- Landing at Gagra (1992): Part of the War in Abkhazia (1992–1993)
| Date | August 15 – August 19, 1992 |
| Location | Gagra district |
| Result | Georgian victory |
| Territorial changes | Georgians take control of most of the Gagra district |

Belligerents
- Georgia: Abkhazia

Commanders and leaders
- Badri Pirtskeliani Maj. Barbakadze Giorgi Gobronidze: Unknown

Units involved
- Georgian National Guard Mkhedrioni Local Georgian formations: Abkhaz National Guard

Strength
- 250 paratroopers 4 armored reconnaissance/patrol vehicles 4 armored troop-carriers: 100+ men

Casualties and losses
- Unknown: 3-8 dead

= Gagra landing (August 1992) =

The Gagra landing was a landing operation undertaken by the Georgian National Guard and Mkhedrioni and associated battle for the Gagra district in the beginning of the 1992–1993 War in Abkhazia. The operation was successful and Georgians took control of the district.

==Georgian landing==

On 15 August 1992, a day after beginning of the war, a Georgian naval force supported by armed local Georgian formations landed in Gantiadi or Leselidze in the Gagra district near the border with Russia. After securing border, they turned southward to capture the town of Gagra. Georgians utilized aviation to clear Psou-Gagra road and Abkhazians retreated. By 19 August Georgian secured Gagra and Abkhazians retreated to the village of Bzyb. A frontline was formed from the Mamzyshkha Mountain down to Alakhadzi by the sea.

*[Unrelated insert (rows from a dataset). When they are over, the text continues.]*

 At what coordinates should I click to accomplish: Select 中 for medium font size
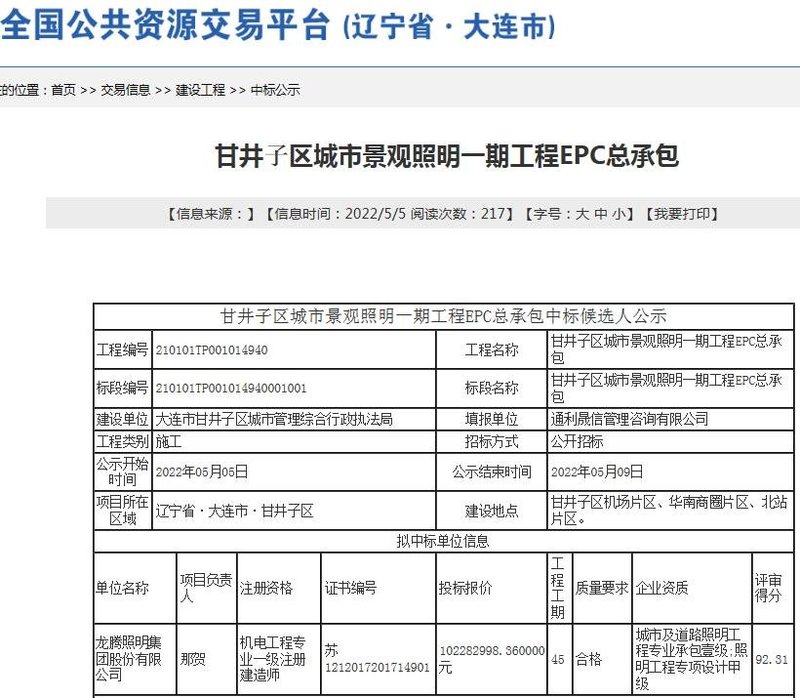(x=603, y=210)
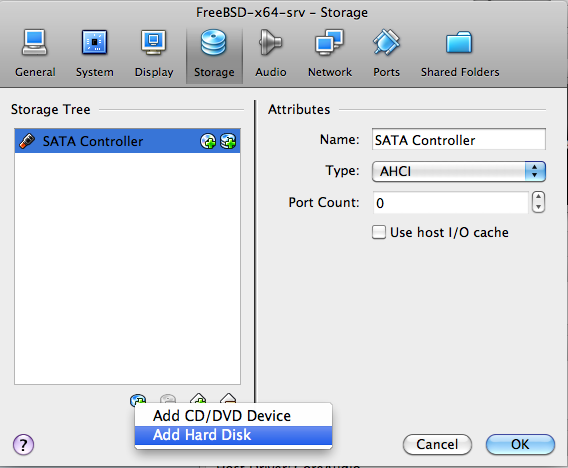Choose Add Hard Disk from the popup menu
Viewport: 568px width, 468px height.
tap(233, 435)
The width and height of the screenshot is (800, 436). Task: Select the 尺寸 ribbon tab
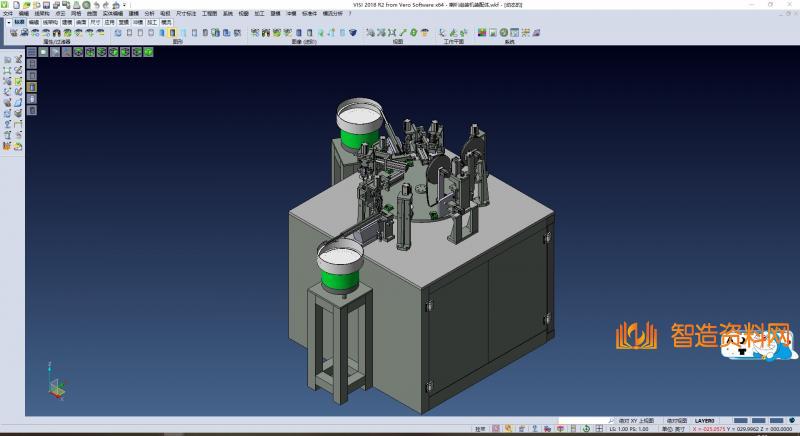95,21

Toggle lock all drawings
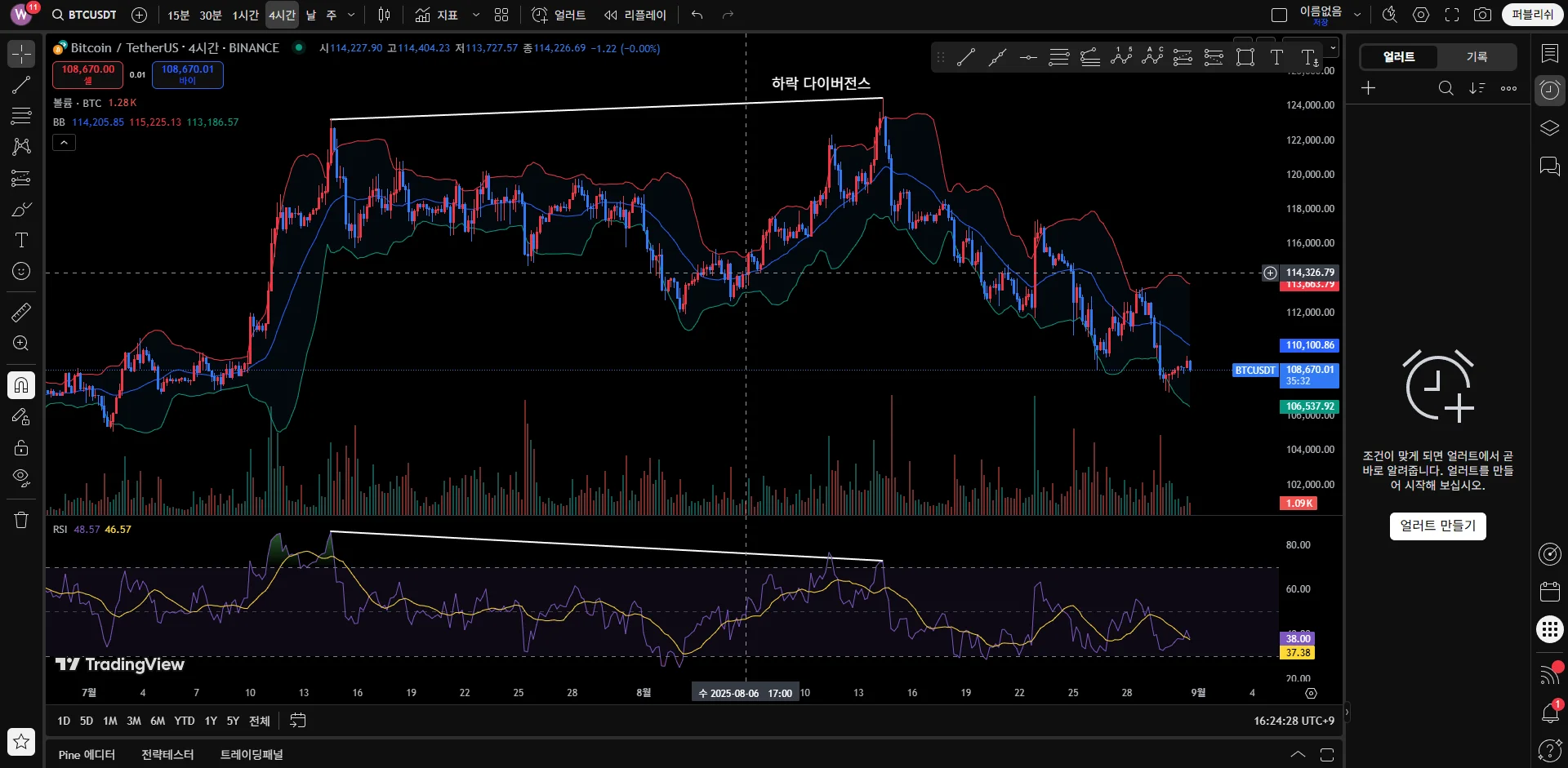(x=21, y=447)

==Abkhaz counteroffensive==
Securing Gagra district was of critical importance to Georgians to guard the border and prevent Abkhazians from getting any kind of support from Russia and Confederation of Mountain Peoples of the Caucasus. Yet Abkhazs still received some reinforcements through the mountain passes of Gudauta District. On 22-23 August, around 1,000 North Caucasian volunteers arrived to Abkhazia to help separatists. On the night of 24 August 1992, the 1,500 Abkhazian-North Caucasian troops attacked the town of Gagra, which resulted in dozens being killed. The Abkhazs launched an offensive in the area of city of Gagra on Mount Mamzyshkha. On 25 August, the battle was raging on the perimeter of the city of Gagra. The strongest offensive-push was undertaken at 10pm. Georgians managed to hold on offensive despite running low on equipment and ammunition, soon receiving reinforcements from Mkhedrioni. Abkhazs made only small gains. On 30 August, each side accused the other of launching the offensive, with Abkhaz separatist leader Vladislav Ardzinba alleging that Georgians launched offensive in the direction of Bichvinta which was held by Abkhaz forces, reportedly with about 1,000 soldiers and 10 tanks. There was a fighting in a gorge outside the town of Gagra and near the Gumista River. Gagra garrison commander, Badri Pirtskeliani, reported the deaths of 10 Georgians and 20 being wounded by late afternoon. Russian agency reported the deaths of 35 Georgians, while Abkhazian casualties were not reported. In the end, there were no territorial changes as a result of a week of fierce battles.
==Ceasefire==
On 29 August 1992, Abkhaz separatist leader Vladislav Ardzinba, head of Russia's Committee for Emergencies Sergei Shoigu and Georgian defence minister Tengiz Kitovani met in Sochi and agreed on a ceasefire. The ceasefire was supposed to involve an exchange of prisoners and hostages, dead bodies, as well as joint Georgian-Russian force to guard railroads and key communications. It was supposed to begin on 31 August 1992. Moreover, a meeting was scheduled on 3 September between Russian president Boris Yeltsin, head of Georgia's State Council Eduard Shevardnadze and Vladislav Ardzinba in Moscow. However, the fighting near Gagra continued, killing one and wounding two on Georgian side on 3 September, before the new ceasefire agreement was signed between Yeltsin, Ardzinba and Shevardnadze on 3 September, establishing a joint Abkhaz-Russian-Georgian commission to monitor the truce.

==Ceasefire implementation==
The 3 September ceasefire agreement established peace but was frequently violated. On 20 September, in the worst incident after the ceasefire agreement, the Abkhazian separatists ambushed a car of Georgian militiamen and mountaineers near Gagra, killing seven and wounding 10. Three Georgian soldiers died in a gun battle near Kolkhida a day before.

In early October, Abkhazians launched another offensive and captured Gagra district.